Latest News

Kumpulan Opini Kompas: Ubuntu

Trias Kuncahyono

Bung Karno , bersetelan putih-putih dengan dasi hitam , kopiah hitam , bangun di atas podium. Pandangan matanya tegas menatap bola dunia di depannya. Di belakangnya duduk berjajar , dari kiri—Jawaharlal Nehru (Perdana Menteri India) , U Nu (PM Burma) , Mohammad Hatta (Wakil Presiden RI) , bangku kosong untuk Bung Karno , Ali Sastroamidjojo (PM Indonesia) , John Kotelawala (PM Ceylon) , dan Muhammad Ali Bogra (PM Pakistan). Di belakang mereka berderet 29 negara akseptor Konferensi Asia Afrika 1955.

Saat itu , pukul 10.20 WIB , Bung Karno memberikan pidato pembukaan Konferensi Asia Afrika , 18 April 1955 , di Gedung Merdeka , Bandung. Pidato bersejarah itu diberi judul Let A New Asia And a New Africa be Born—Marilah Kita Lahirkan Asia dan Afrika Baru. Inilah insiden historis yang mempertemukan dan mempersatukan ideologi gres negara-negara Asia Afrika: nasionalisme , agama , dan kemanusiaan.
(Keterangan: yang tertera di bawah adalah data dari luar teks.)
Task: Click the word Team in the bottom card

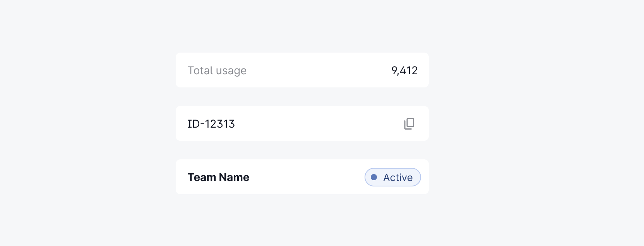Action: click(202, 177)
Ideologi yang ditegakkan oleh negara-negara bekas jajahan di tengah pertarungan kekuatan Barat (kapitalisme) dan Timur (komunisme).
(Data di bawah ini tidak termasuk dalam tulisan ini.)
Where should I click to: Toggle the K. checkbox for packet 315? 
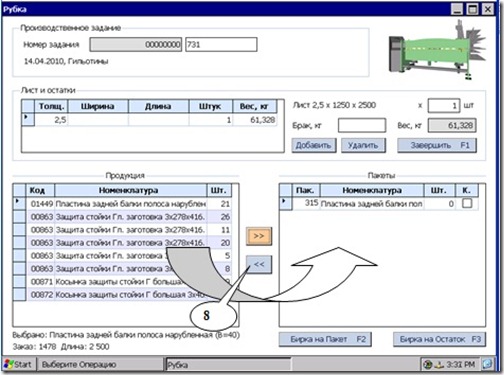pos(467,203)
Harian The Christian Science Monitor , koran AS , dikala itu menulis: ”Barat tak diikutsertakan. Tekanannya pada bangsa-bangsa kulit berwarna. Dan , bagi Asia ini berarti bahwa hasilnya martabat Asia ditentukan di Asia , dan bukan di Geneva , atau Paris , atau London , dan Washington. Kolonialisme dibuang dan tak disentuh lagi. Asia bebas. Ini barangkali insiden bersejarah dalam masa kita.”

Dan , pada hari Selasa , 14 April 2015 , di kawasan yang sama—sekarang dijadikan sebagai Museum KAA—Duta Besar Afrika Selatan untuk Indonesia Pakamisa Augustine Sifuba menyinggung kembali salah satu ideologi yang dipersatukan dalam KAA , 60 tahun silam: kemanusiaan. Semangat kemanusiaan , yang dalam bahasa Afrika Selatan disebut ubuntu.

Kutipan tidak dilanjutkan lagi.